“No hay nadie a quien le pueda doler más una derrota o no llegar a una final, que a alguien que tenga una cédula venezolana”, así Omar López silenció las críticas y realzó el gentilicio venezolano.
En una noche que quedará grabada perpetuamente en las páginas doradas del deporte nacional, la selección de Venezuela, bajo la dirección estratégica de López, alcanzó lo que antes parecía un sueño esquivo: la gran final del Clásico Mundial de Béisbol (WBC), tras vencer a Italia 4 carreras por 2.
Por primera vez en la historia del torneo, el ‘Team Beisbol Venezuela’ se sitúa a un paso de la gloria absoluta, superando la barrera de las semifinales que había sido el techo histórico de la delegación desde 2009.
Arquitecto del triunfo
“Esto no es solo táctica, es corazón.

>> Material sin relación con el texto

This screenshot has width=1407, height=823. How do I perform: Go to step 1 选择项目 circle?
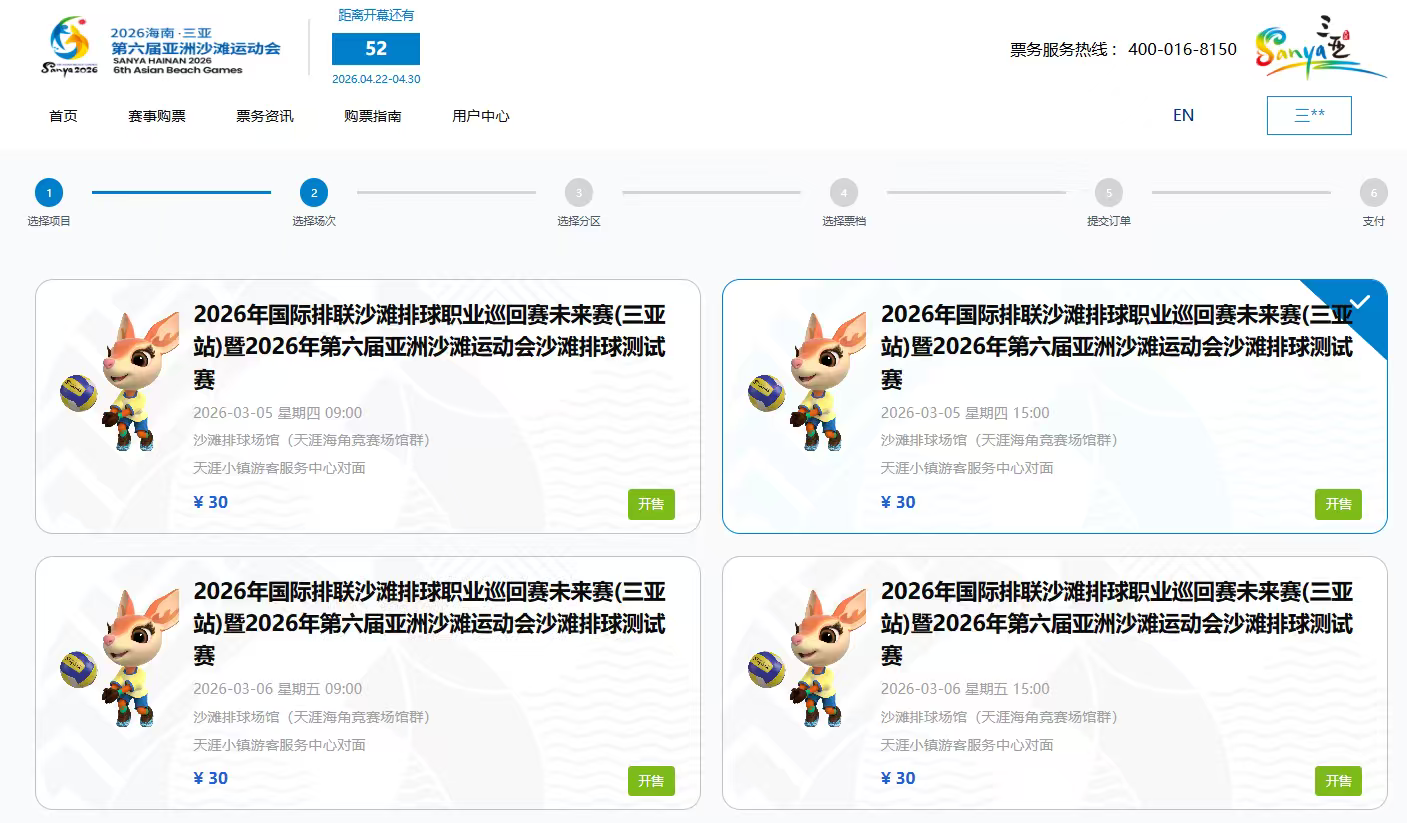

Los muchachos entendieron que en el pecho dice Venezuela y que jugamos por un país que respira béisbol”, declaró un emocionado López tras el último out del encuentro.
A diferencia de otros mánagers que basaron su enfoque en la jerarquía de los nombres en el roster, Omar López priorizó la dinámica de grupo y la analítica avanzada.
El éxito de su gestión no ha residido únicamente en saber cuándo mover el bullpen, sino en convencer a una constelación de estrellas de Grandes Ligas de jugar un béisbol de fundamentos, sacrificios y roles específicos.
Un país paralizado
Desde Caracas hasta Maracaibo, el país se detuvo para celebrar el pase a la final.
Omar López no solo ha dirigido un equipo de béisbol: ha gestionado la esperanza de millones de venezolanos que ven en este equipo un símbolo de unidad y excelencia.
La mesa está servida. Venezuela ya no solo participa; ahora, de la mano de Omar López, Venezuela compite por la cima del mundo. Y lo hará este martes ante la selección de Estados Unidos.